President Obama was spot on when he said, “The fact is, health reform only works if you take care of all these problems at once,” while talking about increasing costs of health care and exclusionary health insurance company’s practices. We couldn’t possibly agree more on those two points. Unfortunately, what is proposed does not address all of the issues. Tort Reform, the only cure for Defensive Medicine, is blatantly, glaringly lacking. Why, then, are he and the rest of the Democrats insisting on pushing through a plan without Tort Reform? Why are they planning to use Reconciliation (an ironic choice of terms) to force through a “plan” which does not address all of the problems at once?

The motive may seem to be political. If one appraises such things along preferences in party line, it would seem as though the Democrats are hellbent, bound and determined to cram their concept down the throats of the American people, whether the people like it or not. They’ve categorically refused to start over on designing a HCR package. Obama has parted from fellow Democrats by saying that a piecemeal strategy would not work.
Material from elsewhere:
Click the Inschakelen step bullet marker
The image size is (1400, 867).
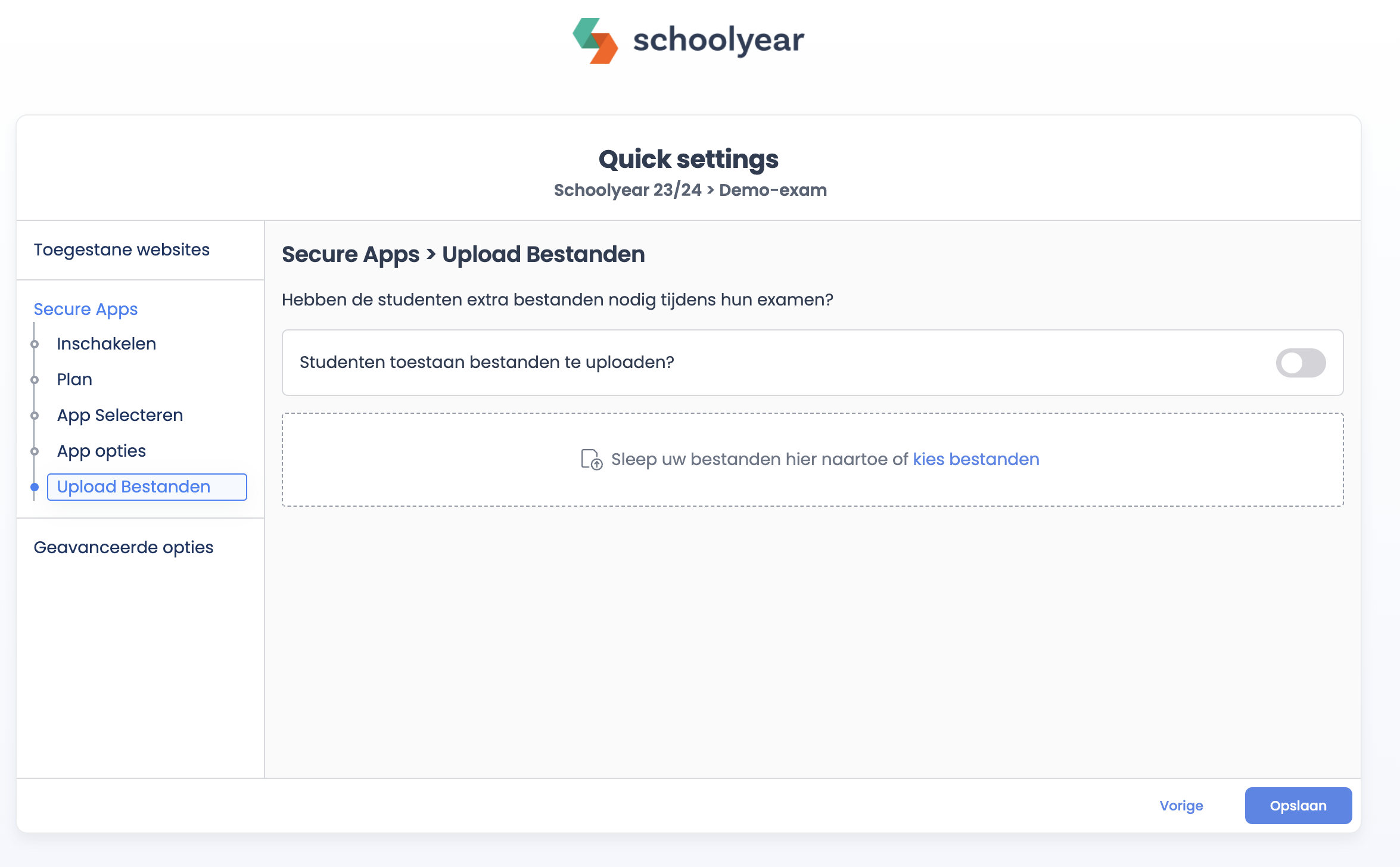tap(35, 344)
Why, then, would President Obama be so determined to force a plan through? Is he so worried about his legacy that he’d push a half-baked plan on through Congress? Surely he’d have to realize that it would be a huge mark against his presidency. So why continue to push for the unpopular Reconciliation tactic? A clue to his motivations may be found in what he said while speaking against postponing. President Obama retorted, “We have debated this issue thoroughly, not just for a year, but for decades.”

Therein lies great truth. Medical professionals have known for decades where the problems are to be found. It starts with the AMA, and their codings, coinciding all too conveniently with the insurance companies and their Policies and Procedures list. From that list, clerks have effectively been practicing medicine. It continues through to the greedy lawyers hawking their services on daytime television, which led us to the need for Tort Reform. Then there are the pharmaceutical companies, HMOs, and the lot — all of this “progress” that has us losing track of the basics of a doctor/patient relationship based on trust and respect. We know what the problems are, but we’re not doing anything about them. We weren’t even allowed a seat at the table.

The point of pushing HCR through via Reconciliation very likely has nothing at all to do with actually enacting a weak plan. Though it would begin collecting funds immediately by taxation, the proposal wouldn’t do anything constructive for at least 3 years, more likely a decade. What such an action DOES do, though, is to force the hand of Congress. By passing a vastly flawed program, the onus is upon subsequent sessions of Congress to patch the holes, or come up with a better plan. Once something ill-conceived has been passed, Congress cannot simply ignore and forget HealthCare Reform. They must take action. That may very well be what the President had in mind all along.